HDD is at practical limits. And I don't mean the so called practical limits predicted by university professors (some guy said 65nm for CPU lol) or theoretical limits that scientists give. The last few years we have been pretty much stuck at 1TB/platter or just a bit more at 1.33TB but at a cost (shingled or helium). SSD has already overtook HDD in terms of density and a 15TB SSD exists in 2.5-inch form factor, albeit with lots of stacked dies but fact remains NAND Flash practical limits is way denser in area and in 3D volume and weight.

And at the same time being faster than HDD and can work at 70 degrees C.

Many reliability problems that plague SSD can plague HDD also. If HDD even dares to go that dense that is.
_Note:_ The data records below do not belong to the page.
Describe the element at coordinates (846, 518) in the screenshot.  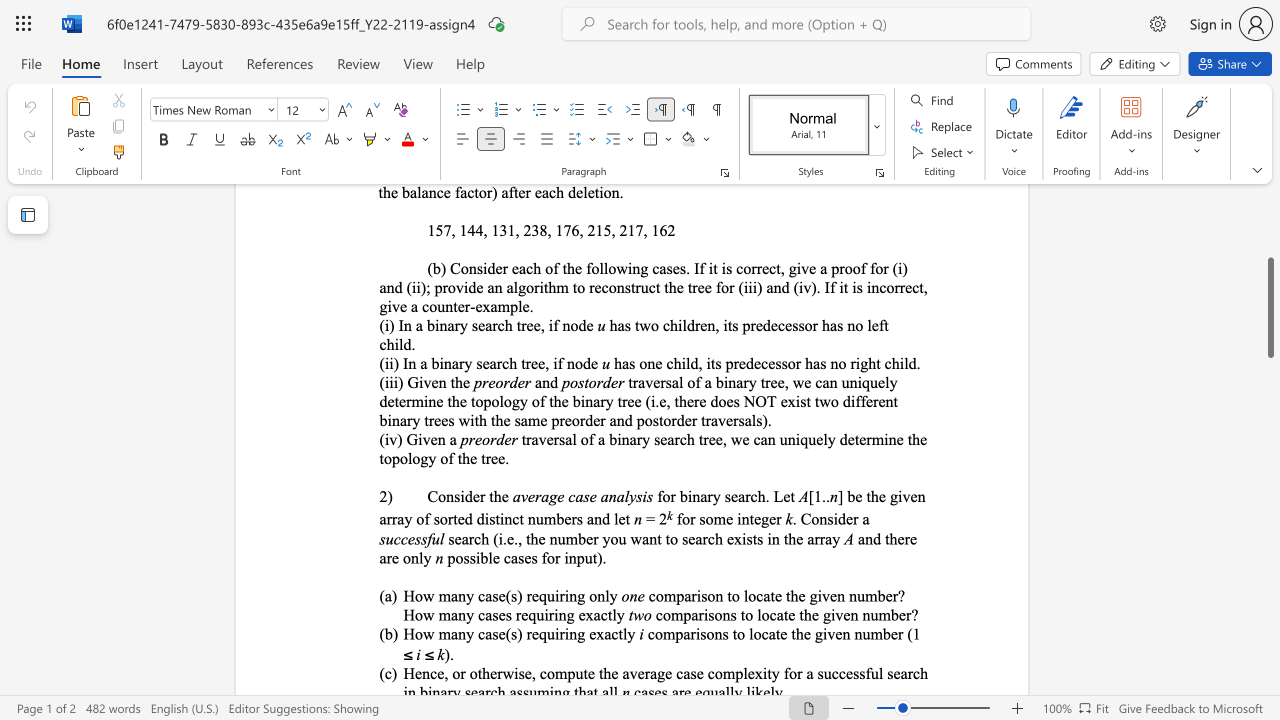
I see `the subset text "er a" within the text ". Consider a"` at that location.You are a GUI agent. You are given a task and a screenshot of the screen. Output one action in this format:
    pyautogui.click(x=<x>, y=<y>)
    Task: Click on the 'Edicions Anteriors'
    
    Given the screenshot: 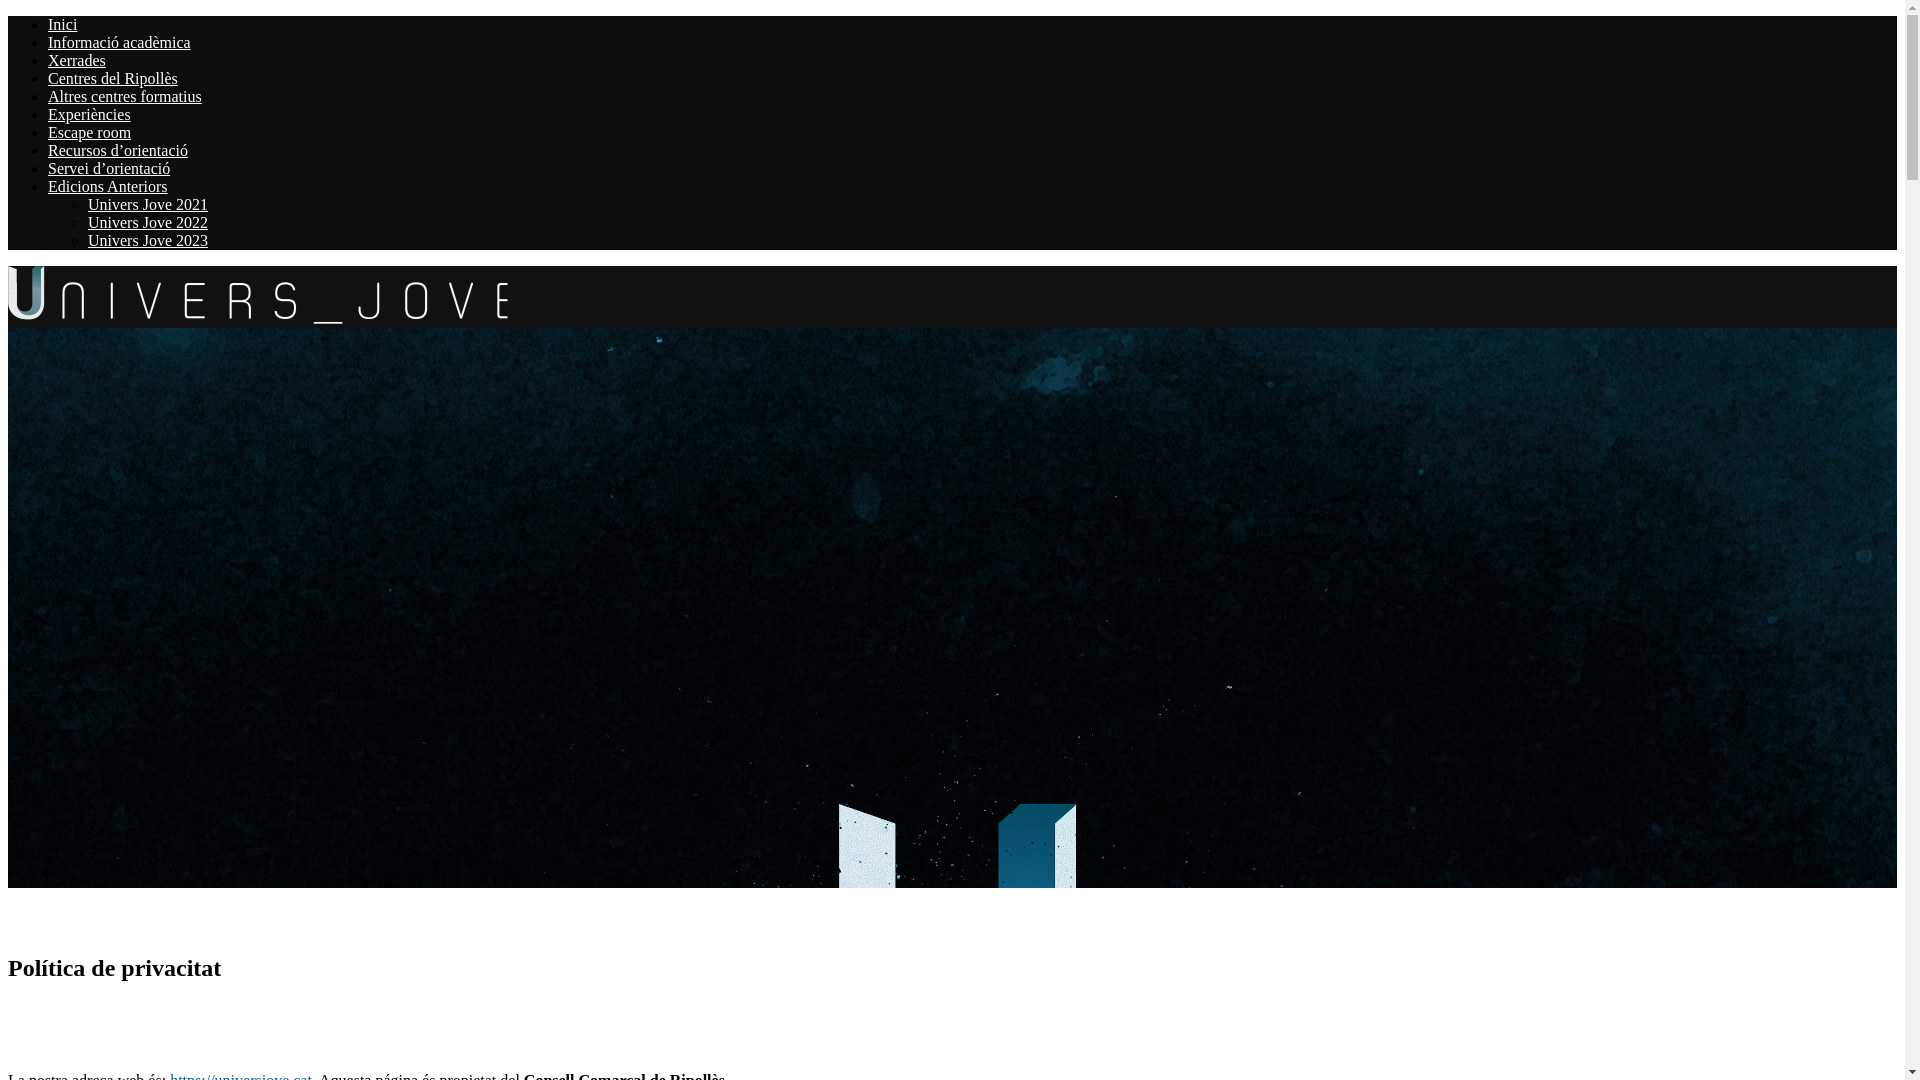 What is the action you would take?
    pyautogui.click(x=106, y=186)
Oh and why the development speed is a straight line? Because the industry says so. Don't want to kill the cash cow too quickly.
 

wwenze

Member
2008-03-07 12:46 pm
BTW since the post talked about fast system memory that doesn't lose data when powered off, NV-DIMM is now the next big thing. Even now, when the technology isn't even there yet, companies are producing an emulated version using super capacitors attached to a normal RAM. In order for a new technology to work, you need a system to make use for it. So these fake NV-DIMM do that job while system integrators think of what to do with this new power. To illustrate, even if you placed NV-DIMM into a personal computer now, when you shut down and restart the computer, it still starts from POST. Because that is how the system works. It doesn't care if the data is still in the ram (And in a hot reboot, the data does remain in the RAM. People old enough will remember such viruses).

Very fast NAND like 3D X point can do this job. RRAM was once hyped as the future universal memory. But even then the memory heirachy will remain with faster smaller memory and slower bigger memory. Even though things like SRAM is physically the same for L1 L2 L3, and NAND / NOR flash use the same flash cell but arranged in a NAND vs NOR manner for density or speed. Because wiring is always a pain.
 

billshurv

Member
Paid Member
2014-03-01 11:53 pm
oi, less of the 'young un'. I'm not grey yet, but was born in the 60s. :)

There is a resurgence in all sorts of old things amongst the hipster generation, along with their man buns and matching beards. film cameras that were worthless 5 years ago fetch something again as people rediscover the joys of having no idea if your pictures were good until after you get them back from developing!

for me tubes never went away. products like the fatman tubed ipod dock/amp probably did a lot to get them back in peoples minds, but whilst a teenager wants to shred on their guitar, there will be tube amps :)

I guess you could work out a lot by plotting disposable income in the 18-30 group by faddy rediscovery of things. And sure people have done just that!